Please show each line of the data below that contains the word "Task". Case counts.

— begin Excerpted data —

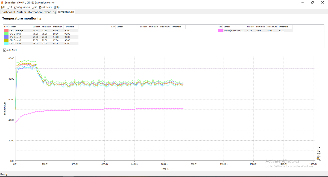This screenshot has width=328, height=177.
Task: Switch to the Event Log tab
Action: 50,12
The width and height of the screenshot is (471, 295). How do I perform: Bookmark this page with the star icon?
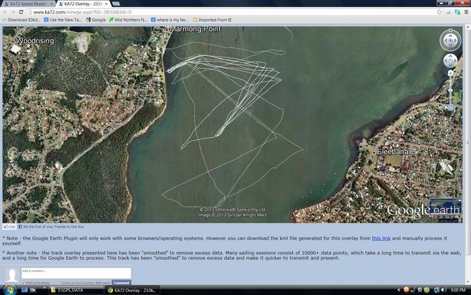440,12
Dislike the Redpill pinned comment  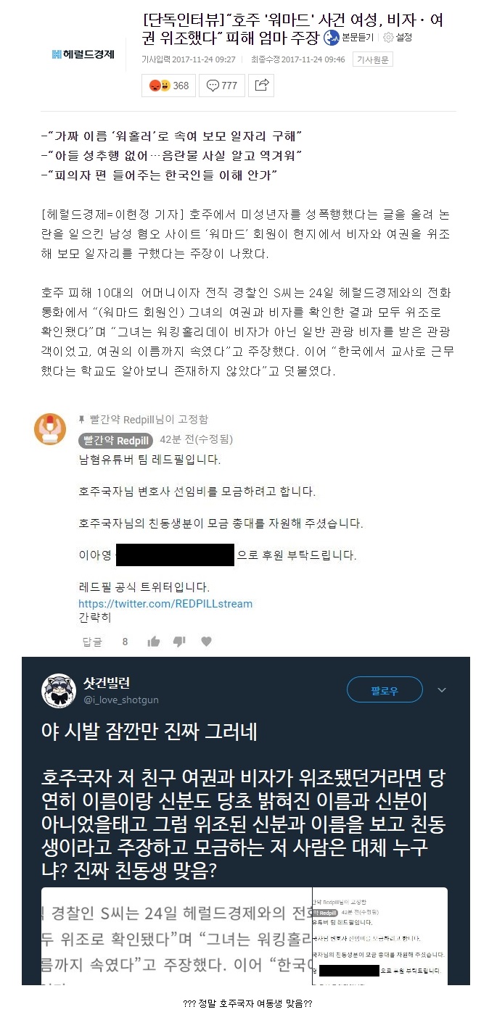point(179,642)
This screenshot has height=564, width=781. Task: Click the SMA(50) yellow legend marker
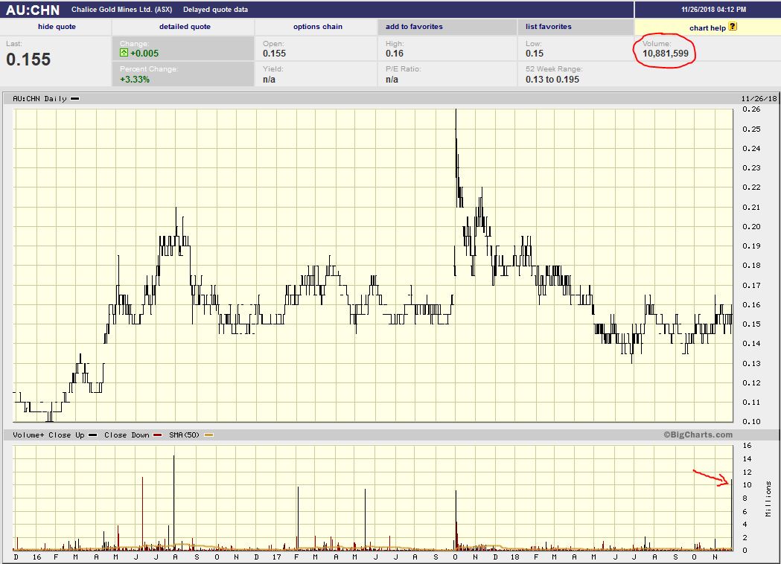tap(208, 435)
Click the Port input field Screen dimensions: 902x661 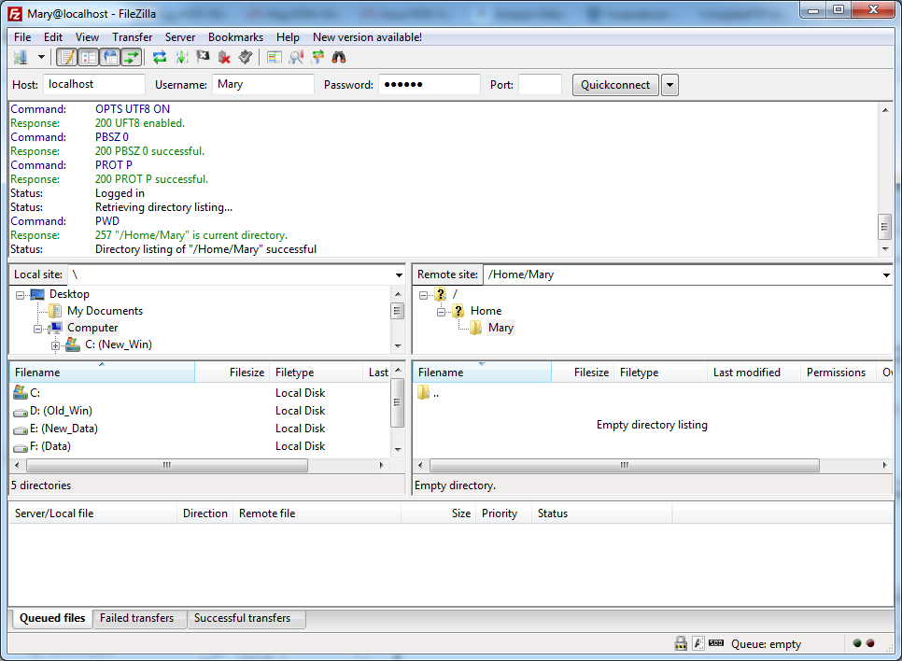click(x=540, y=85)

— end Excerpted data —

(Solution)
Task: Switch to the Event Log tab
This screenshot has height=564, width=781. Task: Click the SMA(50) yellow legend marker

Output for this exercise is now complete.